IMO, the fundamental problem with the 960 is that the route's misdrawn. Virtually everyone who spoke up at the outset of MAX service said the 960 needed to go to Virginia Beach's Town Center. In addition, the first draft of the route had a stop at Virginia Beach's convention center. Add those stops and see if we can't get the 960's ridership to improve.

MAX service is being paid for by a three year CMAQ grant. As the initial grant had the 960 at more frequent service (3 times per hour peak, 2 times per hour off-peak), HRT should still have the money to fix this and get it right.

Given that the then-Strategic Planning Manager who screwed up the 960 is no longer at HRT, there's no need for the agency to run from the mistake. Admit it as the guy to blame is gone.

Slice some off a turd and what you have left is still a turd.
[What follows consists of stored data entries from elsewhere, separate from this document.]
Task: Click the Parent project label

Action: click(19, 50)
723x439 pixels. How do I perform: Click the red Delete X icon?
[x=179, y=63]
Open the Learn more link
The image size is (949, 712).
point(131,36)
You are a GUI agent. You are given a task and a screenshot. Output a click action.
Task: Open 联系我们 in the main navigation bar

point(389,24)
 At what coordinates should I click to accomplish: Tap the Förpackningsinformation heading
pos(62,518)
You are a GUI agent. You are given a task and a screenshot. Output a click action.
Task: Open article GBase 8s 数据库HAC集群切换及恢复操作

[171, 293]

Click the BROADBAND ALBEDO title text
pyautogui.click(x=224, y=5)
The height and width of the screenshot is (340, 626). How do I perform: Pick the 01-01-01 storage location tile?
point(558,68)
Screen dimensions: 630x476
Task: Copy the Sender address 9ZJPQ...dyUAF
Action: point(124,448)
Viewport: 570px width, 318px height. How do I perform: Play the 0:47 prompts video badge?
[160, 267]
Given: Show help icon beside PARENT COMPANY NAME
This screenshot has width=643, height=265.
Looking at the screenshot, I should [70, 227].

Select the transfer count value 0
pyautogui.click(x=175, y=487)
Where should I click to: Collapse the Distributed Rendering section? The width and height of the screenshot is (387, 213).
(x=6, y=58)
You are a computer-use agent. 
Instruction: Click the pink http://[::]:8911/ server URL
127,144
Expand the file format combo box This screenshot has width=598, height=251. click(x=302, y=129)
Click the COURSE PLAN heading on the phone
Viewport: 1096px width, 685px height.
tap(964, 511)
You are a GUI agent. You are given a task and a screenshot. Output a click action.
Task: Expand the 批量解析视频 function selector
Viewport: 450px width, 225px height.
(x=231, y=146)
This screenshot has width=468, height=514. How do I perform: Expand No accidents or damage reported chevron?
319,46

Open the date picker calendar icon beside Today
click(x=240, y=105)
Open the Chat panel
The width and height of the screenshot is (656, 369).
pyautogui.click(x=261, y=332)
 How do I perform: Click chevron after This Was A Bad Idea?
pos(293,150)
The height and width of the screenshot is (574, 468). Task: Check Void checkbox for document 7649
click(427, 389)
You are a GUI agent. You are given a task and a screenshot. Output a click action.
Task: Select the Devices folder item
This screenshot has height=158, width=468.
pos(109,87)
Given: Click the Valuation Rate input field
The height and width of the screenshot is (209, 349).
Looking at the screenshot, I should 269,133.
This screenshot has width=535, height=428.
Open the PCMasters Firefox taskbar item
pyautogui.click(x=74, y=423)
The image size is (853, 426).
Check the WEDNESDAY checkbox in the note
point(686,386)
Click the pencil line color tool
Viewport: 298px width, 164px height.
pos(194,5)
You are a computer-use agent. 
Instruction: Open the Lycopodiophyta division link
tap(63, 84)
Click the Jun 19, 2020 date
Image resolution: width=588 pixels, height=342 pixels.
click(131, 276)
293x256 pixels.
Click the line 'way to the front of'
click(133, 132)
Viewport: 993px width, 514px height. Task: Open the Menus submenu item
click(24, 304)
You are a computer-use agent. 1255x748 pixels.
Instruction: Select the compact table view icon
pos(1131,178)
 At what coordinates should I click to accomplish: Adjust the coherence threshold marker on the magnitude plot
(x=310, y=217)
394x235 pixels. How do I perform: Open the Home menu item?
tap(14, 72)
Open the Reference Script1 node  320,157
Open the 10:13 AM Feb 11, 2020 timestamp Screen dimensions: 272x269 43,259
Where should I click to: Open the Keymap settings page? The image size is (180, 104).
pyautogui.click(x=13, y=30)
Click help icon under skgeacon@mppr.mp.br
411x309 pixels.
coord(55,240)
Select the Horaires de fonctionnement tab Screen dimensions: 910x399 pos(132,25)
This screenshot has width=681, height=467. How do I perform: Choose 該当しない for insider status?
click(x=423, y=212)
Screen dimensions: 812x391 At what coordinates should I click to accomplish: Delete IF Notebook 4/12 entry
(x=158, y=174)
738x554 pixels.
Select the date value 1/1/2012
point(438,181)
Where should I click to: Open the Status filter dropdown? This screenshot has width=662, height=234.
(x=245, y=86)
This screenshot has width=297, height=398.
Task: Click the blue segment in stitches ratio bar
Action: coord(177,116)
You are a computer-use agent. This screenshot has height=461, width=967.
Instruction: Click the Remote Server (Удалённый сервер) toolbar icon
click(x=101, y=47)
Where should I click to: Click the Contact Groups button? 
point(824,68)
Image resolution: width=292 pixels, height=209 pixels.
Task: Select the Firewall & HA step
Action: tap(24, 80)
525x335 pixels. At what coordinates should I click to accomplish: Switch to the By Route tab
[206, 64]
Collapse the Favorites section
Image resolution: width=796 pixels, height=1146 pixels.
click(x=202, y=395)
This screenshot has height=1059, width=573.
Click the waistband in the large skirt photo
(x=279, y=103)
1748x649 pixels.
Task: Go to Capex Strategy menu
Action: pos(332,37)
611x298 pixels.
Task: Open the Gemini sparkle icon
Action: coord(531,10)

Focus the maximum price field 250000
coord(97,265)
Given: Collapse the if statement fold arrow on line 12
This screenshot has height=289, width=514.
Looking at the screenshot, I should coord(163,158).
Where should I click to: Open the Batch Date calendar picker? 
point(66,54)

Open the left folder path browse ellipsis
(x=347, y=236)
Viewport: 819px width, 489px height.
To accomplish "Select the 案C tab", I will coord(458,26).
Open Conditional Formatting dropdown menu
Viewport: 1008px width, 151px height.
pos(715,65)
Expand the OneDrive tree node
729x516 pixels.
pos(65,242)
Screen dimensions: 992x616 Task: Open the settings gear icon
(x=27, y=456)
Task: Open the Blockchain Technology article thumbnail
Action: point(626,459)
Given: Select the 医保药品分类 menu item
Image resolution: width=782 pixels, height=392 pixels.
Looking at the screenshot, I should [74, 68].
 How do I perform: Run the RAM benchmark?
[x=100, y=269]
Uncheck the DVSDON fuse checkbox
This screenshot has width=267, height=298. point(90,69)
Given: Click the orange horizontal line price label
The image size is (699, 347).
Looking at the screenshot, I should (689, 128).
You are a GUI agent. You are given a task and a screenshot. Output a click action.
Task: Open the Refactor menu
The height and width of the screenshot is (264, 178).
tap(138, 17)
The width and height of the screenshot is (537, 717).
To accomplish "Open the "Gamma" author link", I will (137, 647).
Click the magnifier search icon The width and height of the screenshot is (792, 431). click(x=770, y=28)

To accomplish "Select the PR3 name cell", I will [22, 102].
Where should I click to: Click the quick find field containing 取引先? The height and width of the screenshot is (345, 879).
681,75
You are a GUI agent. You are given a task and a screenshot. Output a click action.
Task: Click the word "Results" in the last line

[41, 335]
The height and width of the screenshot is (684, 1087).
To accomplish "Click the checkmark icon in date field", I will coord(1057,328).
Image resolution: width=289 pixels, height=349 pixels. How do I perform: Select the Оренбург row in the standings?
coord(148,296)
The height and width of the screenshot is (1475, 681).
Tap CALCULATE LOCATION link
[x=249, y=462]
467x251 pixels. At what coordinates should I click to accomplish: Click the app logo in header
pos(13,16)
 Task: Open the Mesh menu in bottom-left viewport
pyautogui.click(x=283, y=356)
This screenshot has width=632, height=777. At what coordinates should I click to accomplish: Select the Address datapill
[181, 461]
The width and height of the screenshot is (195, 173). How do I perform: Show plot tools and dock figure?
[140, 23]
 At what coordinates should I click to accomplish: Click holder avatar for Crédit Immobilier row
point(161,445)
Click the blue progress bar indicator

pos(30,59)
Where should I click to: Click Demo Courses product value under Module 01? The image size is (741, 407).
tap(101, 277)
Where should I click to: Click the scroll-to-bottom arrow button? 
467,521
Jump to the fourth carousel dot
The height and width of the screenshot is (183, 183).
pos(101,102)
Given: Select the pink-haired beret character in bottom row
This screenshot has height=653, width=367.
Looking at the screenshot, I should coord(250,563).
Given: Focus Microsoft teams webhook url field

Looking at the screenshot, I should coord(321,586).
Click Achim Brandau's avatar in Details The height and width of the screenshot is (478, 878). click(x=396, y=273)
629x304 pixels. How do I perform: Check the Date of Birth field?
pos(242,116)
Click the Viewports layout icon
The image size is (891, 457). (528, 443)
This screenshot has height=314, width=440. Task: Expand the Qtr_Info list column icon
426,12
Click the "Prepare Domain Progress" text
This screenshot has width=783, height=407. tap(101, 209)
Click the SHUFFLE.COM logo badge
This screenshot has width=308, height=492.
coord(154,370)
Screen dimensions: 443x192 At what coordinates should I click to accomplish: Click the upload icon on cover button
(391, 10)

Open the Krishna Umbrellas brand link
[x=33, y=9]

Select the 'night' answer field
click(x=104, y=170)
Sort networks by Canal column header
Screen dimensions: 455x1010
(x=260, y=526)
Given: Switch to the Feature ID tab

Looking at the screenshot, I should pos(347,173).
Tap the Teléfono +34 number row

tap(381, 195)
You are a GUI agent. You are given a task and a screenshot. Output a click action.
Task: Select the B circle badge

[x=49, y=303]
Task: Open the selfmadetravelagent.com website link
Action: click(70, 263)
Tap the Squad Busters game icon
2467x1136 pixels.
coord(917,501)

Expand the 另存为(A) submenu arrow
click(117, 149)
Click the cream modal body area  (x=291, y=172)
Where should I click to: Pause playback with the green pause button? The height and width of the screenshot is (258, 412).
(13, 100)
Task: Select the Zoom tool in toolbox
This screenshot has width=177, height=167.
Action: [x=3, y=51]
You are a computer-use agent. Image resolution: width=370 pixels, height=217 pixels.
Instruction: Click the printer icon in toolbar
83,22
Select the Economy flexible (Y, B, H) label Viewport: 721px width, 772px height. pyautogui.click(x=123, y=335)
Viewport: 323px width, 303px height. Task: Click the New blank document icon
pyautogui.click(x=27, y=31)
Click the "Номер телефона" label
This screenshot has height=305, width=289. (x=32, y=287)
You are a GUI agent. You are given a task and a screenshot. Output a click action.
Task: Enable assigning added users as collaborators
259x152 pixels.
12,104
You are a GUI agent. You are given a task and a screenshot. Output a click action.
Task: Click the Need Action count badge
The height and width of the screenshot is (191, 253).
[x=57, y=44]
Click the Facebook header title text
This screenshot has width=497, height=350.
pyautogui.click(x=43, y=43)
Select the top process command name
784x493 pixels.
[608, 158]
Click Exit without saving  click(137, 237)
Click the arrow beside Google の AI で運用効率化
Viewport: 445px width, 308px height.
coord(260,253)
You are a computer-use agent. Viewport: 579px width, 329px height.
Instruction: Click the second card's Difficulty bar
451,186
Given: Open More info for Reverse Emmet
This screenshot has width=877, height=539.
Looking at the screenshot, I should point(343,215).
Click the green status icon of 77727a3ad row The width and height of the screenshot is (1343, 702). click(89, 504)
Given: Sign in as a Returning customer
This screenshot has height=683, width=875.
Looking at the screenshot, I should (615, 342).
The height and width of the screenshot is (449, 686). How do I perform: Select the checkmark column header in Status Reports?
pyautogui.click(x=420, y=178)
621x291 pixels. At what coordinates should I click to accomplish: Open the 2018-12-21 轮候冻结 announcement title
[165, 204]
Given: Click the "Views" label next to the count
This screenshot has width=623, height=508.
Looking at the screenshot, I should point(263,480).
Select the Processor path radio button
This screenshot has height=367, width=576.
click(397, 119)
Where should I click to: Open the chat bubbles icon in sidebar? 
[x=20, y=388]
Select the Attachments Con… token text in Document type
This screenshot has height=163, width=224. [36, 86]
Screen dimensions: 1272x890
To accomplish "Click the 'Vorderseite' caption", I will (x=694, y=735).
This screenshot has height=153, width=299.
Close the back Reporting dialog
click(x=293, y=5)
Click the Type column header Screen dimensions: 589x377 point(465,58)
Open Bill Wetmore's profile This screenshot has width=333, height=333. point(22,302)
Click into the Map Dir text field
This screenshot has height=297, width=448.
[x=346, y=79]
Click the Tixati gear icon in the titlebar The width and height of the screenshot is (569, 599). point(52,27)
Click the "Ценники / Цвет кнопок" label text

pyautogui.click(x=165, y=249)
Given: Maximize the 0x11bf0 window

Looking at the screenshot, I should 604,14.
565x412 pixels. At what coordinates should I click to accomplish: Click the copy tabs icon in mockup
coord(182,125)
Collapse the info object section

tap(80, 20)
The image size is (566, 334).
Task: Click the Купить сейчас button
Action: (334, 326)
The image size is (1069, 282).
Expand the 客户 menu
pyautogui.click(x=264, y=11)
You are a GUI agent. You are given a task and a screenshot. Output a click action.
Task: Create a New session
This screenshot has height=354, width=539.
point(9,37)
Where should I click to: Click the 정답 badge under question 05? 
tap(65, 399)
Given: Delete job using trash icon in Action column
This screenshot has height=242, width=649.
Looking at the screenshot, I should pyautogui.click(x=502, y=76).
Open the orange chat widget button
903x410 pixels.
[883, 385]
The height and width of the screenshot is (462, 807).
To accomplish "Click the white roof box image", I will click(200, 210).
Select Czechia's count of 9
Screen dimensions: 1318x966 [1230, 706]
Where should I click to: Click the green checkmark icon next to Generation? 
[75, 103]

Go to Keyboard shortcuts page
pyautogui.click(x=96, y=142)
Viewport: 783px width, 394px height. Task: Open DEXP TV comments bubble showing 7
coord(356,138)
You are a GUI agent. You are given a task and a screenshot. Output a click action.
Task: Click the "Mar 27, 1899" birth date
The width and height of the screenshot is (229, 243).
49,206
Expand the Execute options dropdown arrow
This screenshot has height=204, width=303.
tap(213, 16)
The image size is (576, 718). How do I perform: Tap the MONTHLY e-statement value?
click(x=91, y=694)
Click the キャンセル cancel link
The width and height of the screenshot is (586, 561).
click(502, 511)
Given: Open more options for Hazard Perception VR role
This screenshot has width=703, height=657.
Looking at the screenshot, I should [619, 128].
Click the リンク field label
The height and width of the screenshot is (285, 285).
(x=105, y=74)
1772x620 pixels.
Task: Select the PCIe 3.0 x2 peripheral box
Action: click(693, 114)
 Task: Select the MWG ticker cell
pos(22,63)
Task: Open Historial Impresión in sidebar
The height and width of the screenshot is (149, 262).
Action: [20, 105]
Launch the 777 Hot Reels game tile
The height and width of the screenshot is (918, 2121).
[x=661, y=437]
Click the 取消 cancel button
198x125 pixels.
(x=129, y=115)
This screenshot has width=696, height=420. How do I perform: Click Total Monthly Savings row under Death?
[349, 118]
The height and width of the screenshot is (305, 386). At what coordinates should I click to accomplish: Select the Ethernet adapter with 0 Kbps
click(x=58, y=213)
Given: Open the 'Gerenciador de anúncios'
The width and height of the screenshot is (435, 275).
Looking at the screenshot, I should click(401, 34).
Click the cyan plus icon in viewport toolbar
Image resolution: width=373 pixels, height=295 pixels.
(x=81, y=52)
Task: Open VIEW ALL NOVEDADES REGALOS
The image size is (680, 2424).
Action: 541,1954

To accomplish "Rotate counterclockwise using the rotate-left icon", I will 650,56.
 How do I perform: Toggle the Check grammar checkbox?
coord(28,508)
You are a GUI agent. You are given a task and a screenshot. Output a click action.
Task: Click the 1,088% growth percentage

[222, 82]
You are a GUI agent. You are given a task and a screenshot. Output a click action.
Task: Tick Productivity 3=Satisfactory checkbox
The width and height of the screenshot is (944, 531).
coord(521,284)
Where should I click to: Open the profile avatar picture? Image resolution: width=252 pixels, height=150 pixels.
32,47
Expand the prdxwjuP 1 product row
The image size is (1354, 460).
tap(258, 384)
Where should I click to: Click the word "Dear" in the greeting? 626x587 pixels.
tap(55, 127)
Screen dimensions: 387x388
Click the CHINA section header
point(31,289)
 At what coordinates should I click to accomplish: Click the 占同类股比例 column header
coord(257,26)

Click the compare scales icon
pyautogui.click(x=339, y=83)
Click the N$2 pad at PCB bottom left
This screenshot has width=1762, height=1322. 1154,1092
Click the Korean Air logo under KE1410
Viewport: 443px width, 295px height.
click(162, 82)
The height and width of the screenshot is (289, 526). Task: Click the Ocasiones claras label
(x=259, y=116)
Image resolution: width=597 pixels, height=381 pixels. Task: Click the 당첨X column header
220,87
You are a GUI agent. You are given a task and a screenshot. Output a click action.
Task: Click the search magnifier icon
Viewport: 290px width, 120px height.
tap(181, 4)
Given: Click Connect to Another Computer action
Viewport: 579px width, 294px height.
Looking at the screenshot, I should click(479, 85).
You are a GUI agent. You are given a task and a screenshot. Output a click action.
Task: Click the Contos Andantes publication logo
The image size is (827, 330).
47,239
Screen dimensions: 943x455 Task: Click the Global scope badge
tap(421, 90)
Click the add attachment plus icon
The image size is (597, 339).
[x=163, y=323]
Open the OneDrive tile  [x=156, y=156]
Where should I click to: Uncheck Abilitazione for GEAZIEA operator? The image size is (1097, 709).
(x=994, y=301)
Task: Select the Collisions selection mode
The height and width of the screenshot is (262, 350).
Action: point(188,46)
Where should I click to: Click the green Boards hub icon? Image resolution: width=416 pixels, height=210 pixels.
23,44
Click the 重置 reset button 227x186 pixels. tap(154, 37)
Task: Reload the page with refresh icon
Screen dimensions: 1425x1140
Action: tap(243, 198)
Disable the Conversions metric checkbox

Taking frequencies off the 960 doesn't fix the route; only correcting the original misdrawing does.

2 comments:

Anonymous said...

See, no one wants to ride. We love our cars!

Avenging Archangel said...

Irrelveant. The problem is the misdrawn route.

However, since you've opened that door, I'll enter. Your auto-centric mentality is what's got Virginia into it's Transportation mess. Two huge obstacles:

1. Funding - new roads construction money in Virginia has virtually dried up. Trying to asphalt our way out isn't a serious option.

2. Environment - not only is Hampton Roads becoming an air quality non-attainment zone, but the Federal government is implementing emmissions caps. A bunch of additional cars isn't an option.

Transportation in the 21st Century is going to mean a much greater reliance on mass transit and rail.